John Podhoretz responds with alarm to this account of how Barack Obama “bridled at the sometimes mindless rituals and one-upmanship of a national political campaign” and “resented the pressure he felt to declare, as he put it to Newsweek, that you ‘want to bomb the hell out of someone’ to show toughness on terrorism.”
Podhoretz:
I pray this sentence is a misrepresentation of what Obama meant, because if it is accurate, we have just elected a president who resents and resists the idea that a terrorist attack on the United States or its interests in the wake of 9/11 requires a military response if one is possible.
Of course, this was not a considered remark, not policy. But it may be an extraordinarily revealing glimpse into Obama’s gut feelings about these matters — that justifiable retaliation is nothing more than a psychologically satisfying act, a fulfillment of a primal revenge hunger, “wanting to bomb the hell out of someone.”
It seems to me that Podhoretz is bending over backward to miss the point here.

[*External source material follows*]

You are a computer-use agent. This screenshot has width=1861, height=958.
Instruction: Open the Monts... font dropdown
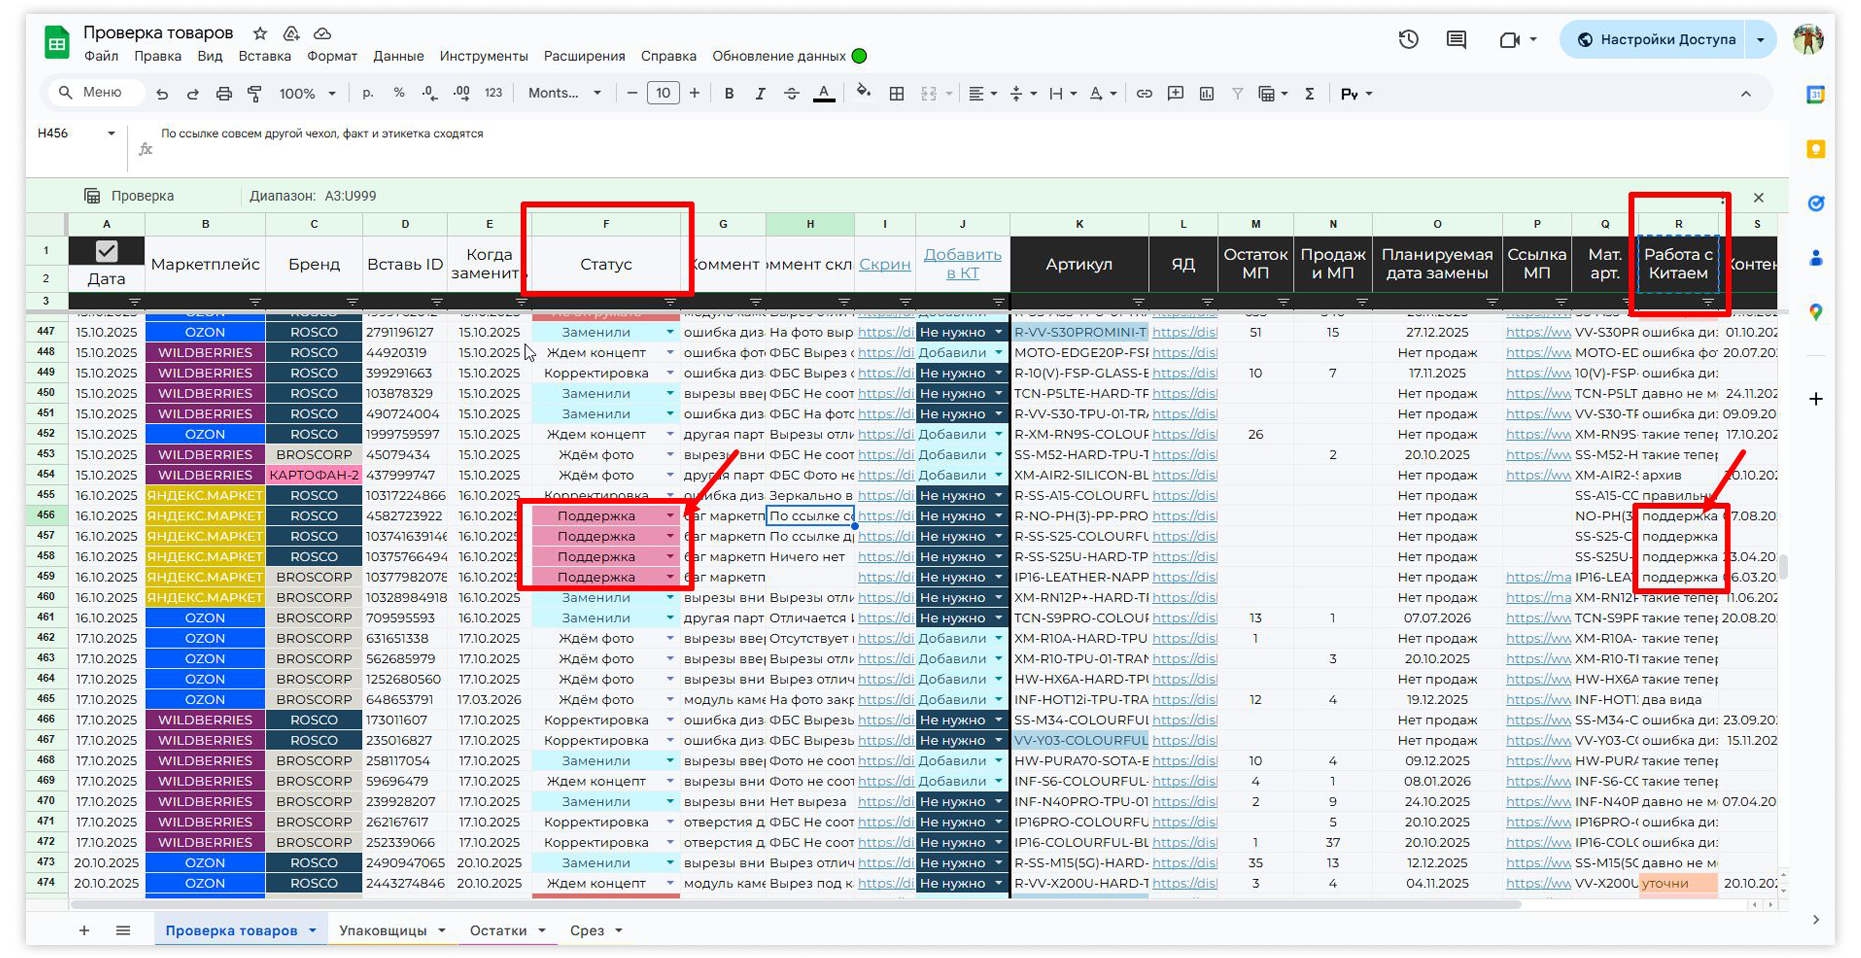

Assuming that the sentence is accurate, it’s pretty obvious that what Obama “resents and resists” is not the idea of a military response to terrorism, it’s the idea that dumb, macho grandstanding is a good response to terrorism. It is unfortunately the case that campaigning in the 24-hour news cycle tends to favor just that sort of grandstanding, often at the expense of more responsible and nuanced discussions of national security policy. This is true of discussions of a lot of policy issues during campaigns, of course, but it’s really only the national security issue that lends itself to promises to bomb the hell out of people.
What’s actually revealing, I think, is how sensitive Podhoretz is on this score. After all, psychologically satisfying martial ejaculations of this sort have long been neoconservatism’s stock in trade. They are also the closest that Podhoretz and his ilk will ever get to engaging in actual combat, and so he resents the implication — correct, as it happens — that hyper-nationalistic exhortations to violence do not represent “toughness,” let alone represent effective anti-terrorism policy.


Campaigns are rife with hypotheticals that are designed to elicit emotional answers from the candidates. Like asking the candidate if they would support the death penalty for someone who raped their spouse. These types of questions favor the candidate who is willing to bluster. If the candidate responds rationally then they can appear dispassionate or artificial.
I feel sometimes that we are not a nation of adults. Rather than debating issues such as the proper response to terrorist attacks, the death penalty, our policy on torture, freedom of choice, or civil rights in a calm manner we are instead focused on gotcha questions and answers which win the news cycle and gaffes which are played endlessly on YouTube.